Letting go is natural. But we’ve been trained to use our minds in a very unnatural way to keep the illusion alive. It all began with the all-pervasive psychological reversal, the belief that a thought is true if it generates emotions. It caused us to believe in emotionally heavy problems, injustice, war, suffering, and disease. Once we believe these things exist, we see them. Without that psychological reversal, all unwanted things would disappear. Instead of healing the psychological reversal, we try to prevent our fears from manifesting, try to make peace with what we’ve already manifested, and try to release all the emotions we’ve generated.
Therapy and Self-Help
In therapy, people talk about their problems. They go back to their past to understand what happened or to discover why they feel like they do. They justify their emotions or train themselves to no longer feel them. Therapy rarely invokes letting go.
During my early research days, I often turned on the Dr. Phil show in the afternoons for a break. I thought it would support my efforts. It didn’t. It created unrelenting emotions within me. Dr. Phil projects his moral, religious viewpoint into the world — right and wrong, good and evil. He fixes his massive projections on the show. He sees a reward-and-punishment world. He believes the past creates the future. As I moved toward my True Self, my body signaled the error in his divided point of view. I came to realize that Dr. Phil only felt emotion when he was bad according to the Christian definition of good and bad; I felt emotion around both sides of the bottom of the triangle.
In self-help, people put ice-cream on their manure. They get their anger out, or they make peace with their shadow. If you let go, you no longer have anger or a shadow. You don’t need the ice cream. In self-help, people try to drop their ego, but they don’t even know what their ego is. Most are trying to drop their True Self. Trying to fix ourselves hasn’t worked because we aren’t broken.
I can explain anything that happened to anyone in five words: “THEY FELL INTO THE ILLUSION.” Nothing can happen to any of us without first accepting an illusory belief or putting a false self above us as our authority.
Therapy and self-help rarely find the causal belief because they’re focused on causal incidents. They falsely assume that our emotions come from actions, events, and trauma. They don’t realize that our emotions come from our own beliefs or believing another’s thoughts; we start accepting beliefs in our mother’s womb. It looks like we’re born with original sin. We might get the fallen illusory viewpoint early in life, but it isn’t who we truly are. I suspect that’s why babies come out screaming.
When we’re truly free of a past belief, we recognize how we perpetuated it. Every time the belief entered our conscious mind, we felt emotion. We believed that the nervous agitation meant the thought/belief was true. So we ran from it. We didn’t turn and face it and say, “You are not true.” Humans might face fears on the outside by doing dangerous activities or telling their wife they had an affair; but they rarely face their fears on the inside where it truly matters.
Therapy creates comfort in the illusion. When the illusion’s drama gets too hot, therapy cools things down. Self-help helps us win. When we feel defeated, self-help beefs up our will. Occasionally, therapy or self-help cause someone to let go; but it’s usually an accident.
Drama
To create drama, we think false thoughts. When those thoughts manifest, we blame others. We avoid responsibility for our minds and creations. We keep our focus outward. We even expect others to fix our emotions.
Mom feels lonely; she wants us to visit. She thinks she has no purpose; she’s not loved. She’s memorializing the past. She’s repeatedly thinking false thoughts that generate emotion. If she let them go, she wouldn’t need us to fix them. The people in our life don’t realize that their emotions are caused by their own thinking. When we let go, we find out how codependent we really were. We find out why we weren’t living our life.
The Dreaded Plateau
Therapy and self-help are attractive because they don’t discriminate between true and false. People often plateau in initiation because they want to keep someone else on the hook, they don’t want to let go of their projections, or there’s a part of the illusion they like.

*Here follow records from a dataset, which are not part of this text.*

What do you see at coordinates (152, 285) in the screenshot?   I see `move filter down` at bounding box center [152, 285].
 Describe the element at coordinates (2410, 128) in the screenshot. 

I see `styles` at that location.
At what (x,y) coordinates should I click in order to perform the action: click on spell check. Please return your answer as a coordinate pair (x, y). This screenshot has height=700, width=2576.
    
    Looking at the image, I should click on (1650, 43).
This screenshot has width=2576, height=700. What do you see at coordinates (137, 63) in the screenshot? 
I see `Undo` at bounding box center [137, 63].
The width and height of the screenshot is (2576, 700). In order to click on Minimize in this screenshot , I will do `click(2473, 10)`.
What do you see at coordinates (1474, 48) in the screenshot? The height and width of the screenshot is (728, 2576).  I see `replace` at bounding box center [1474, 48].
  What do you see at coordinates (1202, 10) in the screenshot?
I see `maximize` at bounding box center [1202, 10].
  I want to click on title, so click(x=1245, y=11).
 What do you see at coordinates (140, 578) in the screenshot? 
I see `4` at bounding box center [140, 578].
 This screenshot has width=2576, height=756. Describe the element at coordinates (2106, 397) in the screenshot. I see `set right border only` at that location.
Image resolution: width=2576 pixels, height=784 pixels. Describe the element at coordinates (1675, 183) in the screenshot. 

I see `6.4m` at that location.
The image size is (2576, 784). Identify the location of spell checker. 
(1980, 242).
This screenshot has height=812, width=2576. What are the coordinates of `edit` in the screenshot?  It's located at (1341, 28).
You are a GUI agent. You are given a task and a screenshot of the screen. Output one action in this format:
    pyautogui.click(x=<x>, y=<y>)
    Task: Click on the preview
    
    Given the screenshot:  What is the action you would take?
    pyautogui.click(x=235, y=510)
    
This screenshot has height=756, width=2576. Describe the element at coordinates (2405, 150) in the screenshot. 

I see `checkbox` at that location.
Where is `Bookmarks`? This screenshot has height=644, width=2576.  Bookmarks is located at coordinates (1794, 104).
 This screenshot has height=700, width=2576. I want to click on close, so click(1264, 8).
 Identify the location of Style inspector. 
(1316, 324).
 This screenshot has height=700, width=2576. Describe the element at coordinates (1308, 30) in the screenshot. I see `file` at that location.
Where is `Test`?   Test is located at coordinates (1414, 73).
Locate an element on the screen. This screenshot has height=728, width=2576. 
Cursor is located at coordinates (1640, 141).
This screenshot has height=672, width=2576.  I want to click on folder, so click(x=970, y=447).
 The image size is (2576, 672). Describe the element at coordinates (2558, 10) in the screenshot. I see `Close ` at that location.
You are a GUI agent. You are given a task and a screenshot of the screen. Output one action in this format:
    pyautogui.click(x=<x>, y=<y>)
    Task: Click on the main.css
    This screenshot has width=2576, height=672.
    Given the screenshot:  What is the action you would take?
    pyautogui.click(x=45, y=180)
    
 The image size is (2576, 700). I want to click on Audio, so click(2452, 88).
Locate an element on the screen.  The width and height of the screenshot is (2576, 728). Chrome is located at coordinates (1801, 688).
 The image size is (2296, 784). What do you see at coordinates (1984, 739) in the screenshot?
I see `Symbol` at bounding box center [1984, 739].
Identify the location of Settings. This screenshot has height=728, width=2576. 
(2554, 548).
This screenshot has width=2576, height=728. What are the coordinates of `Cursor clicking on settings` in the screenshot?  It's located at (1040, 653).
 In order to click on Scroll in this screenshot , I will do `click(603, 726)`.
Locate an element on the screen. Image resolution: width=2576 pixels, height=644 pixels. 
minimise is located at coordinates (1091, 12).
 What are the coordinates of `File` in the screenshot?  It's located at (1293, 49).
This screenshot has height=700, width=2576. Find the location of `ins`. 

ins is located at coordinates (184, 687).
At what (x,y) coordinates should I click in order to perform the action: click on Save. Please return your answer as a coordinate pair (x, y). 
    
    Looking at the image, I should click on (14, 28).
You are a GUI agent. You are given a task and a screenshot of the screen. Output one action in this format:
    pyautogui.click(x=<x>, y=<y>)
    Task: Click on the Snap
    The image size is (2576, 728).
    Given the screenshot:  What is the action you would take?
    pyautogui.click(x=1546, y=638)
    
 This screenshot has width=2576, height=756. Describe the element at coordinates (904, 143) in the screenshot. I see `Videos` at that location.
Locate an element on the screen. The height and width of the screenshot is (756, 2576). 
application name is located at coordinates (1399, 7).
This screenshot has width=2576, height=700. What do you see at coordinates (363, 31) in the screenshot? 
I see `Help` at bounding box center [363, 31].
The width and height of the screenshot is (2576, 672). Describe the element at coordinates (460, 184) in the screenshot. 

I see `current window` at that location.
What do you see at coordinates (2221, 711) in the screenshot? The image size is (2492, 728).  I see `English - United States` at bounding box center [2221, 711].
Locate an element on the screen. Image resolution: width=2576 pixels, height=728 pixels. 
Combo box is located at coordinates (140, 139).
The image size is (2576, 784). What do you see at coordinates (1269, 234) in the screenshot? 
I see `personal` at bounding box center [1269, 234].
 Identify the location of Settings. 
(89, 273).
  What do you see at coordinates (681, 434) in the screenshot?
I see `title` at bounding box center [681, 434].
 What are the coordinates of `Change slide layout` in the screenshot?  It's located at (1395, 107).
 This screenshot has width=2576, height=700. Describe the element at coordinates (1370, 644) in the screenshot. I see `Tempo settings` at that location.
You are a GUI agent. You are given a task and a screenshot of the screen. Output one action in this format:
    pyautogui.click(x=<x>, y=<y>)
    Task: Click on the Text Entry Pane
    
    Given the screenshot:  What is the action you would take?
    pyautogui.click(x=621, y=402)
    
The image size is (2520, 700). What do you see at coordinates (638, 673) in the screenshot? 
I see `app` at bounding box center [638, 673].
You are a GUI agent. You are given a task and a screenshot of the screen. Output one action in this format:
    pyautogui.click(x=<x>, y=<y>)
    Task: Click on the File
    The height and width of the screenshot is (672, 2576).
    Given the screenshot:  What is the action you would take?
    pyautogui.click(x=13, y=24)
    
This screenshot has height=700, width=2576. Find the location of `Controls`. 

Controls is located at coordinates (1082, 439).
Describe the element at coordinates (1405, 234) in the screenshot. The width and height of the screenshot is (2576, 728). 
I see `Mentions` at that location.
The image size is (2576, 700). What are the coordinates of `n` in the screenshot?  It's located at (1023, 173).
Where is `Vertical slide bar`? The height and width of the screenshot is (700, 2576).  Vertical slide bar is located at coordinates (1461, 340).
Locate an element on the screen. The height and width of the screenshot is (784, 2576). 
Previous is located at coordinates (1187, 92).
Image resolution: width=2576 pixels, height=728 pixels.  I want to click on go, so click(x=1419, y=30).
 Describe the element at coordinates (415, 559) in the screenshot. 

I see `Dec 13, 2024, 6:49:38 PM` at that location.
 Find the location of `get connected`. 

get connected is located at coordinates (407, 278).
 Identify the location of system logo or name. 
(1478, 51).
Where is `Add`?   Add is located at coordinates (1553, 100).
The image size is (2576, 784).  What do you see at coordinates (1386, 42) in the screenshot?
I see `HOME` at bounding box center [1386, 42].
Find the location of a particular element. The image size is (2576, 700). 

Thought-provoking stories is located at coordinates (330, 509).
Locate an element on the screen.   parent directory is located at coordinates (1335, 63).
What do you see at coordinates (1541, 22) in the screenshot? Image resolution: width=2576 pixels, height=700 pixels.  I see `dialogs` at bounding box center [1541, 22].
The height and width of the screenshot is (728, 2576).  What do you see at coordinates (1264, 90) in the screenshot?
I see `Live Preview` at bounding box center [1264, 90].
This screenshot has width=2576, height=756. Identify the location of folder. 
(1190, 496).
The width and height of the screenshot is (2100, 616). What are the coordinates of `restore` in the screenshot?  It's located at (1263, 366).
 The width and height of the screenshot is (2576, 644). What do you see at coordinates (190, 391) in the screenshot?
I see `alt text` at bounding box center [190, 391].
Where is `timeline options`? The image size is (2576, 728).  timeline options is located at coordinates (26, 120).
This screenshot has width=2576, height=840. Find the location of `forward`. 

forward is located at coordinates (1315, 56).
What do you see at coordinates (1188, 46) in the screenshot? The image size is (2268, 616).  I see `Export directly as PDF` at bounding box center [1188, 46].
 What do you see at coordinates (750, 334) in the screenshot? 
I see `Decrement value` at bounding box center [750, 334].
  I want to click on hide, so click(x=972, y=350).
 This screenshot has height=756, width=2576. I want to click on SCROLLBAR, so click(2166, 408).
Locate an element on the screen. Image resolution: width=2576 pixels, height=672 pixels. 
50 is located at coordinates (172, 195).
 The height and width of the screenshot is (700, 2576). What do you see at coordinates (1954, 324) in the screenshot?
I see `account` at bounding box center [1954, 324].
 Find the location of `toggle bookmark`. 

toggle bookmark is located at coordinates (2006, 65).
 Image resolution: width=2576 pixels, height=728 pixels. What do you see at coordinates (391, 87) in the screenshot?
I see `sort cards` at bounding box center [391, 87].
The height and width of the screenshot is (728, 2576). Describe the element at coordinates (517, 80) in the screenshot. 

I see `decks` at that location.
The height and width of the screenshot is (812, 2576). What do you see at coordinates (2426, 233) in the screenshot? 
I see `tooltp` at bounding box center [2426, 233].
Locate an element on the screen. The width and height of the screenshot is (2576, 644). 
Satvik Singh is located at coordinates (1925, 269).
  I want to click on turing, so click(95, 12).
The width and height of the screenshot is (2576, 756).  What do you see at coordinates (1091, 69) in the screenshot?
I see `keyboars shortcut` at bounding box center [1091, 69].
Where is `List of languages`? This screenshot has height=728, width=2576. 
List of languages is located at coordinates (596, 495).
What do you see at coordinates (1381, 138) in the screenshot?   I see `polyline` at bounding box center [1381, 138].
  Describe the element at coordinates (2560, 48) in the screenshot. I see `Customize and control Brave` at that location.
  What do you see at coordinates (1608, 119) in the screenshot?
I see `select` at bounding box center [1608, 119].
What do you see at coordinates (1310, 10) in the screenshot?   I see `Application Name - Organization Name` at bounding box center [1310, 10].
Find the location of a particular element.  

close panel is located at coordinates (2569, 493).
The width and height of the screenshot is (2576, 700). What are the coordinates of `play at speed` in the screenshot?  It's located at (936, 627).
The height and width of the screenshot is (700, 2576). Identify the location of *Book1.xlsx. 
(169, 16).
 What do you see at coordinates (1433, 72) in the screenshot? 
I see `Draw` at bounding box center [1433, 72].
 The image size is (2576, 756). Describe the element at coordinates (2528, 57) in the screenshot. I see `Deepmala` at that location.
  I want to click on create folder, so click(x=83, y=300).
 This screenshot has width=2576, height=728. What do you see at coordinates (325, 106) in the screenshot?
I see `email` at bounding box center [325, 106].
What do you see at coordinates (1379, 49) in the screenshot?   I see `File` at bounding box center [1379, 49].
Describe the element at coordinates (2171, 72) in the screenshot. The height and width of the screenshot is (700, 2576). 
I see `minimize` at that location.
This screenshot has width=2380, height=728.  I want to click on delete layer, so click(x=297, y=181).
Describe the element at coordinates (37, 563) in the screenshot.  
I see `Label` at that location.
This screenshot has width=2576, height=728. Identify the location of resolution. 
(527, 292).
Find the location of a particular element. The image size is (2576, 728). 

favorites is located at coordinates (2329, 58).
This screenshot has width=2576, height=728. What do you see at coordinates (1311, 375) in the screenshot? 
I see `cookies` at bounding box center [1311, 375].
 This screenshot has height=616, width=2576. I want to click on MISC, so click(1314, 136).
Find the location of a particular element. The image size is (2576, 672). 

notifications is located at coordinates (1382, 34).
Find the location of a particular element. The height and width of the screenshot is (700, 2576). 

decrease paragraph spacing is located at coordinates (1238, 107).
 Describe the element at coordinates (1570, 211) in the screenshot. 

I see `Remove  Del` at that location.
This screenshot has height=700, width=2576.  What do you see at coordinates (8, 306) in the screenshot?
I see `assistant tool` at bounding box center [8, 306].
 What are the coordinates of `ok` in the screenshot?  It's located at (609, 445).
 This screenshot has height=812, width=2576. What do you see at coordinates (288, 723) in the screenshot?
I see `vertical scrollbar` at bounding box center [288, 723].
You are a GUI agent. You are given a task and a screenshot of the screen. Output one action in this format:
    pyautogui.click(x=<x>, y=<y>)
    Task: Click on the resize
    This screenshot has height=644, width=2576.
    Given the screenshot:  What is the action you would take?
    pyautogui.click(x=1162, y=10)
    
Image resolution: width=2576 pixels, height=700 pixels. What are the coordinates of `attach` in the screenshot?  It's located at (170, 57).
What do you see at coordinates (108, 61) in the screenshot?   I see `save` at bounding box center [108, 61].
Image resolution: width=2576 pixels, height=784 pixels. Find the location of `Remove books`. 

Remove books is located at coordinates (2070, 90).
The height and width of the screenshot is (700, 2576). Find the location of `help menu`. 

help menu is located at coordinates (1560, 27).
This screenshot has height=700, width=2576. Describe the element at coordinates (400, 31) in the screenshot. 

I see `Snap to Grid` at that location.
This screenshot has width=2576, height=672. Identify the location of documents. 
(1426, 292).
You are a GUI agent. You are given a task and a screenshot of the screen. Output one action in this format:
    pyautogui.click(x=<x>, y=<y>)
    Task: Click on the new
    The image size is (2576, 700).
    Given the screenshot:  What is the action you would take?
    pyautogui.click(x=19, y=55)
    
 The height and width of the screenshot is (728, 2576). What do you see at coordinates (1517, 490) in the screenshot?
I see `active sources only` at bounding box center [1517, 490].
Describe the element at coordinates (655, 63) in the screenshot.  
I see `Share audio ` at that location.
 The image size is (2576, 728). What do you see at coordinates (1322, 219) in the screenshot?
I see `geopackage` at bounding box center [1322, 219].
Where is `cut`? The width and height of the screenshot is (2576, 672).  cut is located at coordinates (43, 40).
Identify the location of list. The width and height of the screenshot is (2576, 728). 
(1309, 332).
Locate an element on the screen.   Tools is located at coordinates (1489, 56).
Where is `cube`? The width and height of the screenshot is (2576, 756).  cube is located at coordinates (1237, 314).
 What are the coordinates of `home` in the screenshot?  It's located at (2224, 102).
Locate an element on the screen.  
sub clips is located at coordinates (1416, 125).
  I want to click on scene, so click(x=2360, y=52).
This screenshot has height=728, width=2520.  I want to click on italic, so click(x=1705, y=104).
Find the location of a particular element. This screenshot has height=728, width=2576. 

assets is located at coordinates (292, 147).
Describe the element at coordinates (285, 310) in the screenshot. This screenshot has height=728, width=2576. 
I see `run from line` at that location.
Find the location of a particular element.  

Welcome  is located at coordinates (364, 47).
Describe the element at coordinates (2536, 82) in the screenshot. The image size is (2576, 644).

They want the criminal punished. They’re sure their child is lazy. They don’t want to let go of competition because they think it makes sports fun. They love Christmas and look forward to the excitement of the holidays. They want the money their traditional medicine career provides. They love going to self-help workshops. They fear losing their hot boyfriend. All of their friends are Christian. Therapy and self-help don’t put such things at risk, but letting go does. Or so we think…
We don’t have to give up anything outer by letting go. We’re just letting go of false perspectives. We stop wanting justice for illusory errors. We drop competing, not sports. We buy gifts and decorate our house with lights anytime. We become a healer who drops labels instead of creating them. We go to creative workshops instead of self-help. We realize that if hot boyfriend doesn’t like our True Self, he’s wrong for us. We see goodness in all people, not just our fellow church members.
Our false mind says that we’ll lose something we think we need or love by letting go, but it’s lying. We can’t screw up by letting go. We can’t lose. Losing things that weren’t right for us is winning. If something is truly ours, we can’t lose it. And in my experience, if it wasn’t really mine, I didn’t miss it — not even a little. Freedom was infinitely better.